The origins of the UK real estate investment trust model go back to Kate Barker’s review of the housing market, which recommended that there was merit in considering a vehicle that was based on the US REIT model. Such a model has been introduced elsewhere, as the hon. Member for South-West Hertfordshire rightly mentioned, to encourage increased institutional investment in housing. We implemented that proposal and extended its scope to include commercial property. The main objectives of the model, which was launched at the beginning of 2007, was to promote greater efficiency in property investment and to provide smaller-scale investors with access to commercial property returns.

We have seen that the model works well. Some 21 companies so far have announced that they have become UK REITs, including most of the big listed UK property companies. The scheme is still less than three years old, and we expect other companies to join in the future, as investors become more confident in the UK REIT market.

Effectively, the regime removes the tax distortion between investing in property directly and investing in property indirectly by exempting both income and gains made on property from corporation tax provided that the company or the group meets some specified conditions.

We announced in the pre-Budget report that the Bill would amend the conditions to be met by a company or group in the UK real estate investment trust regime to ensure that those conditions could not be circumvented by the artificial creation of new group structures. The conditions include the requirement that at least 75 per cent. of total profits must come from the rental of property to tenants. We confirmed our intention to legislate in the Budget.

Schedule 34, which is introduced by clause 65, amends part 4 of the Finance Act 2006 to introduce a power for the Treasury to make regulations concerning the use of artificial structures to circumvent the existing UK REITs legislation. The regulations, which are available in draft form alongside the clause, are to be made by the affirmative procedure. Regulations to exclude owner-occupied properties from the REITs regime have also been made using existing powers under schedule 6 to the 2006 Act.

Schedule 34 also amends the 2006 Act so that section 98 of the Income and Corporation Taxes Act 1988 is disqualified for companies or groups of companies seeking to join the REITs regime. That will allow a business with tied premises—a pub business, for example—to treat the rental income from those premises as part of the property rental business of a REIT. Tied premises are those where a company supplies goods to a third party for sale on a premise that the company rents to the third party. Before the amendment, such income would not have been treated as rental income. That created an arbitrary barrier to the REITs regime, which schedule 34 removes.

In addition, following discussions with the industry, schedule 34 makes minor amendments to UK REITs legislation that will have effect on and after 22 April 2009. They address some of the points raised by the British Property Federation, although there are other points that it wishes to promote, a number of which have been mentioned by the hon. Member for South-West Hertfordshire.
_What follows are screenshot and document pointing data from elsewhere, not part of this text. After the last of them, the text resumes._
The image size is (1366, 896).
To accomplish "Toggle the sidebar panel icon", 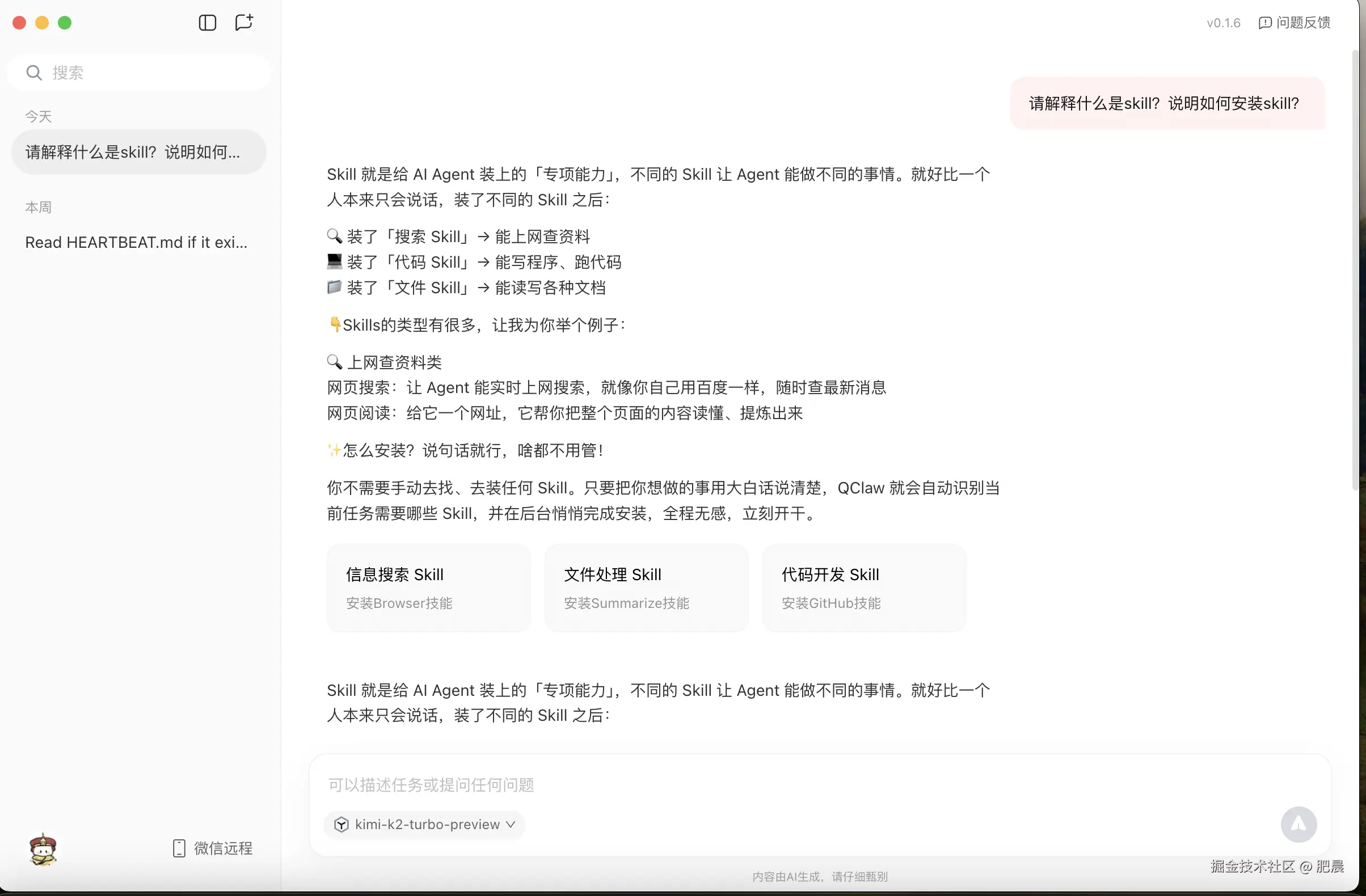I will 207,23.

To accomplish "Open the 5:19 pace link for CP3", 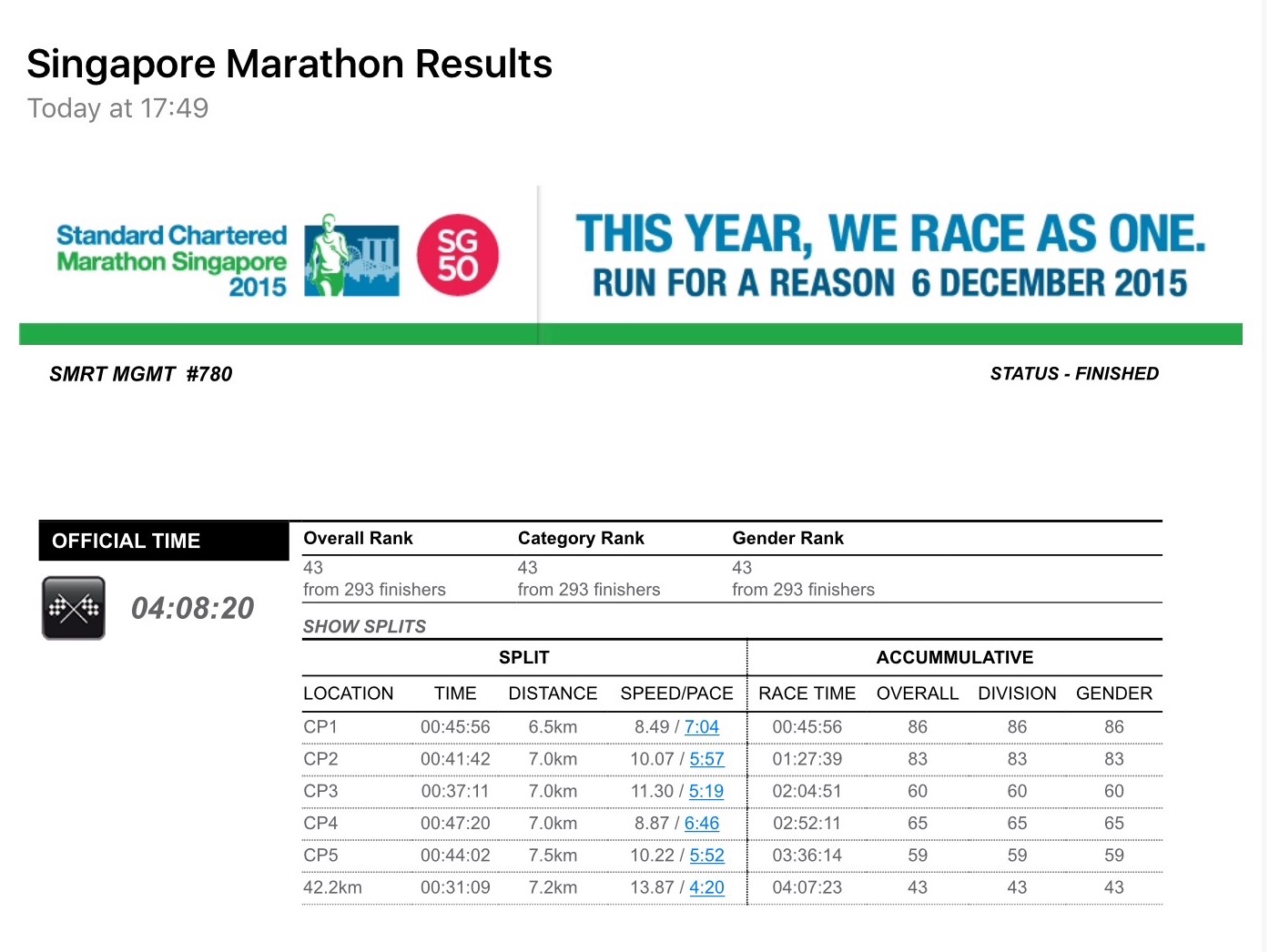I will click(x=706, y=791).
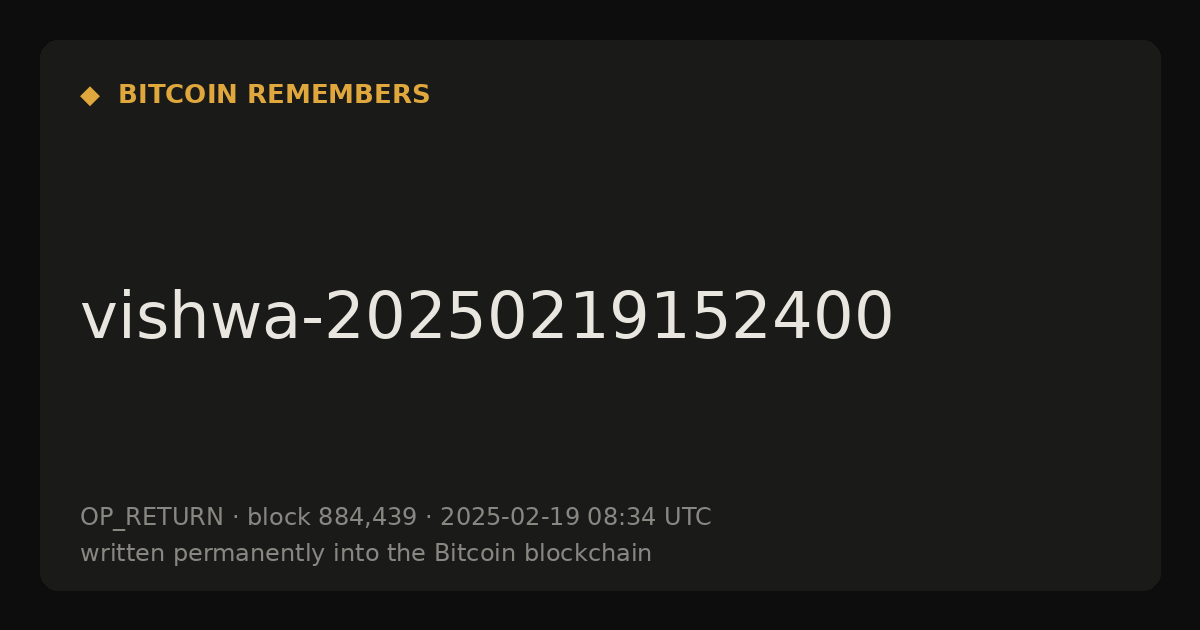Screen dimensions: 1200x630
Task: Click the 08:34 UTC time text
Action: [x=649, y=518]
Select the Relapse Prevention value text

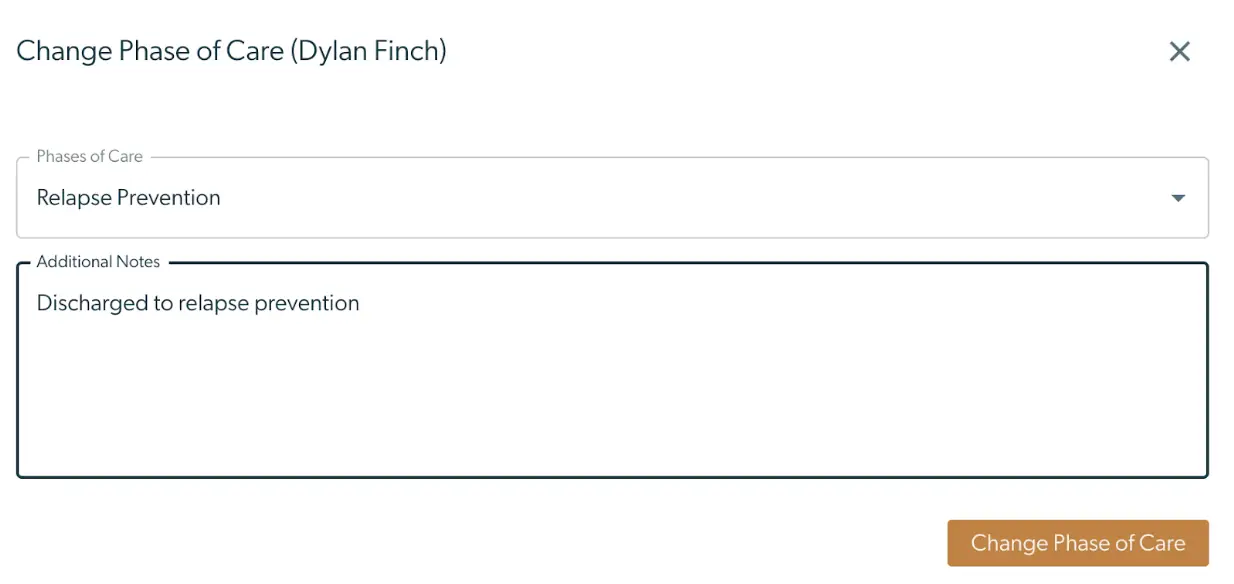point(128,197)
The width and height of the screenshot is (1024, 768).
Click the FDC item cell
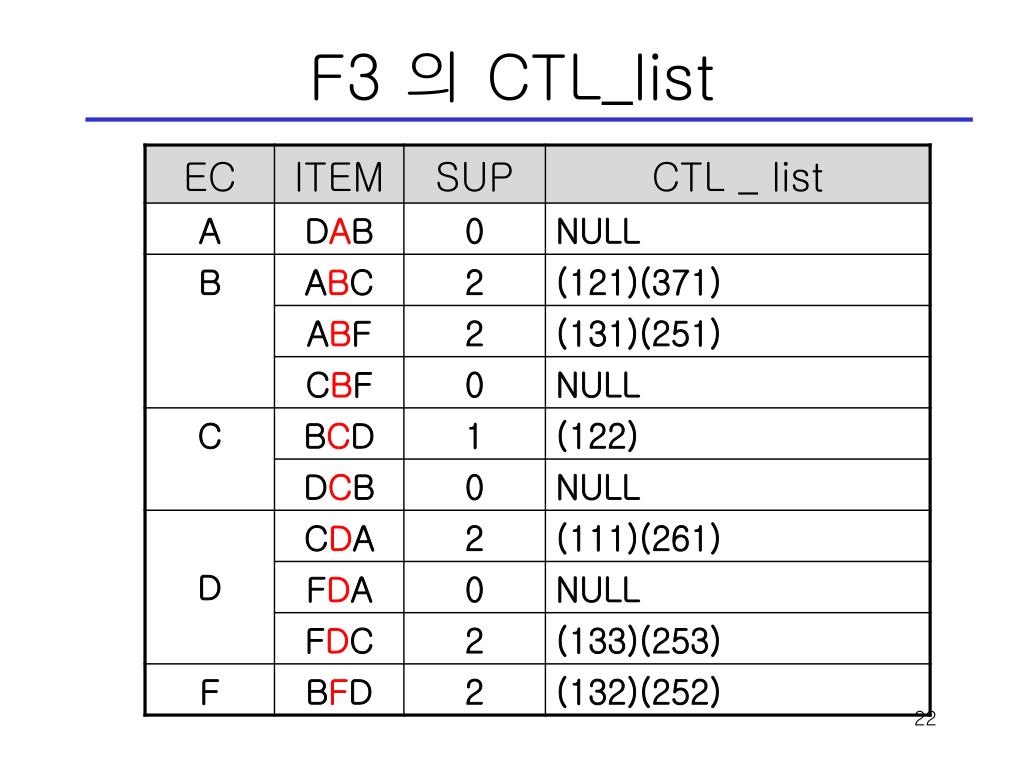click(x=339, y=639)
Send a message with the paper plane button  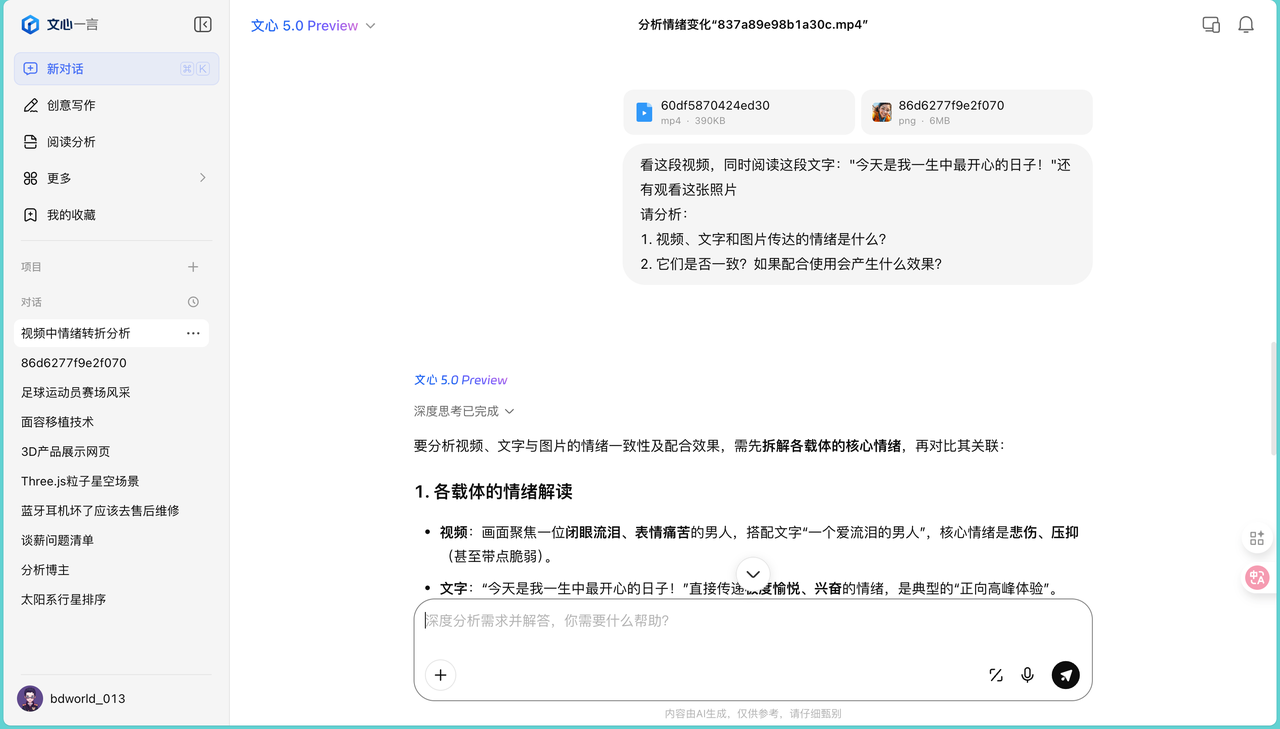pos(1065,675)
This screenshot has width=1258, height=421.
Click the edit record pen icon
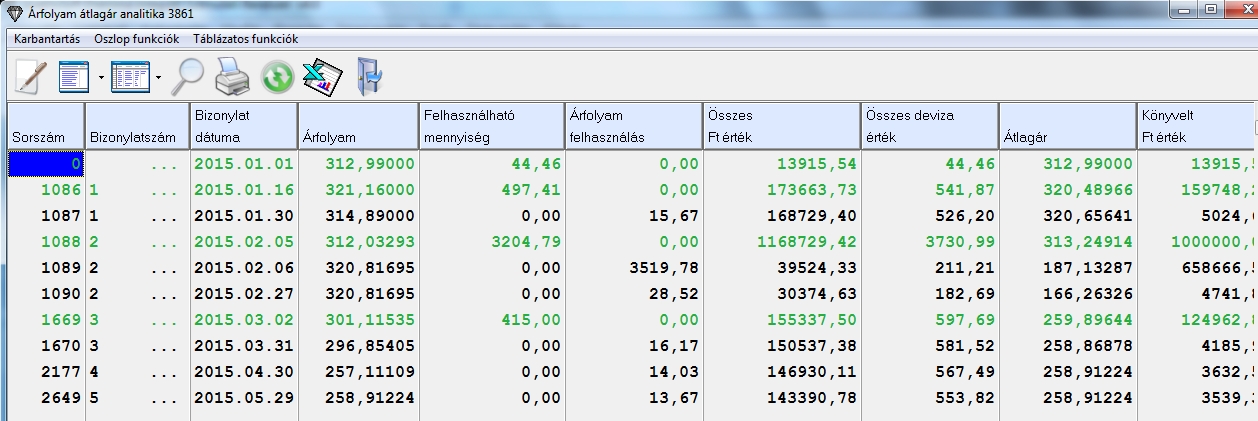click(30, 76)
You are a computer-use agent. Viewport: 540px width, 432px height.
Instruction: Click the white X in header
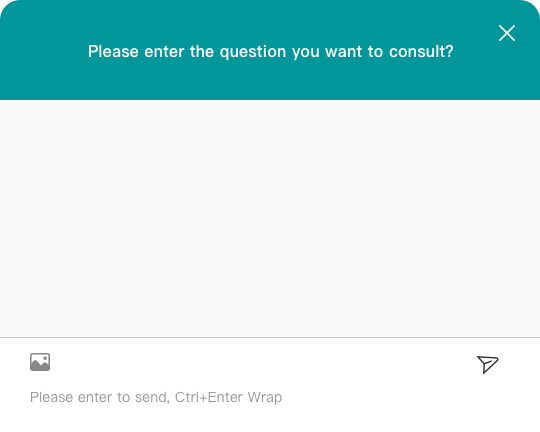[507, 33]
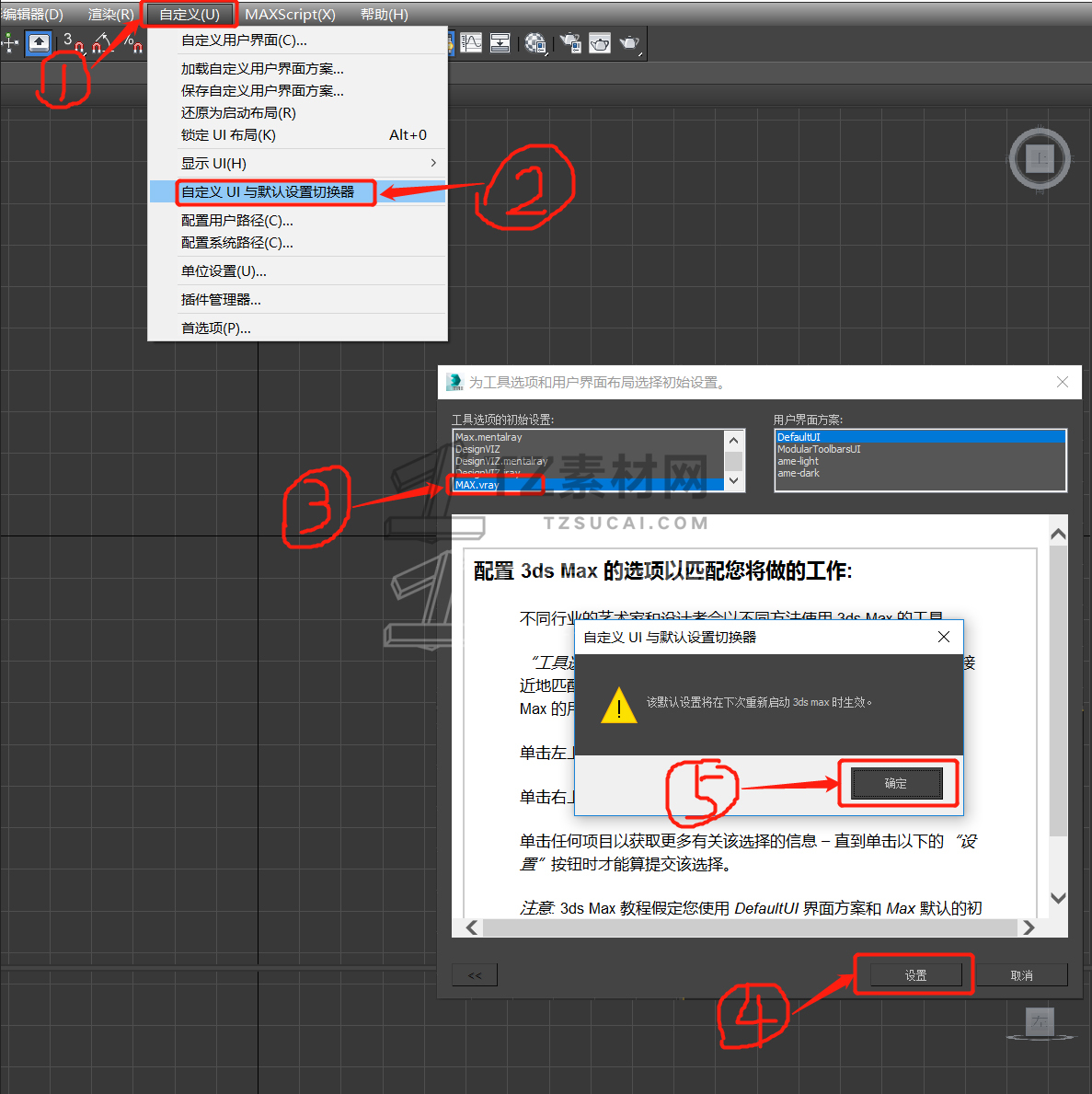
Task: Open the Material Editor sphere icon
Action: point(536,43)
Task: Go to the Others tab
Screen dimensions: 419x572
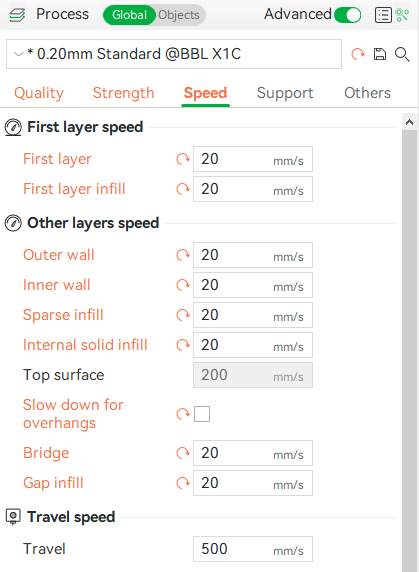Action: (367, 93)
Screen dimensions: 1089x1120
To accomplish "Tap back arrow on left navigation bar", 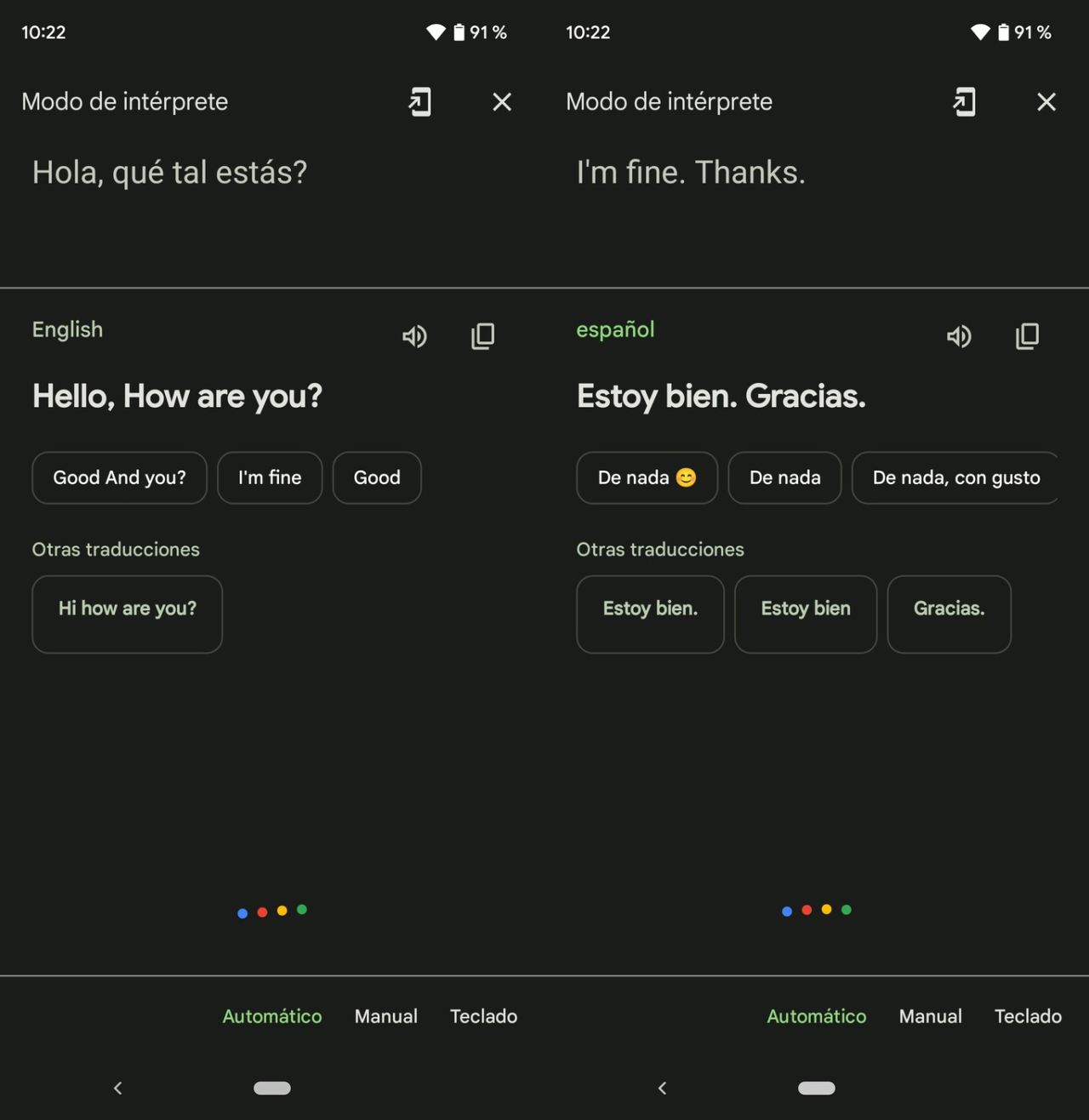I will coord(117,1088).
The minor amendments allow UK REITs to issue an additional type of share; provide a consistent definition of asset; clarify how apportionment of funds between the tax-exempt and non-tax-exempt part of the business should operate; and ensure that the regime’s requirements do not create unnecessary barriers to entry.

The hon. Gentleman asked about the extension to convertible preference shares. The extension allows REITs to use such shares where they previously could not, and is made in response to a consultation with the industry. On the general question whether we can do more to help REITs, it is certainly true that UK REITs, along with other parts of the economy, are struggling in the current economic climate. We have announced a wide range of policies to support businesses through what is a difficult period for them and, indeed, for households. The measures will provide help to all parts of the UK economy, and I expect UK REITs to benefit as well. I am less certain that there is a need for very targeted help for UK REITs beyond what we have done to support businesses in general, but we are very happy to listen to representations that people may wish to make to us.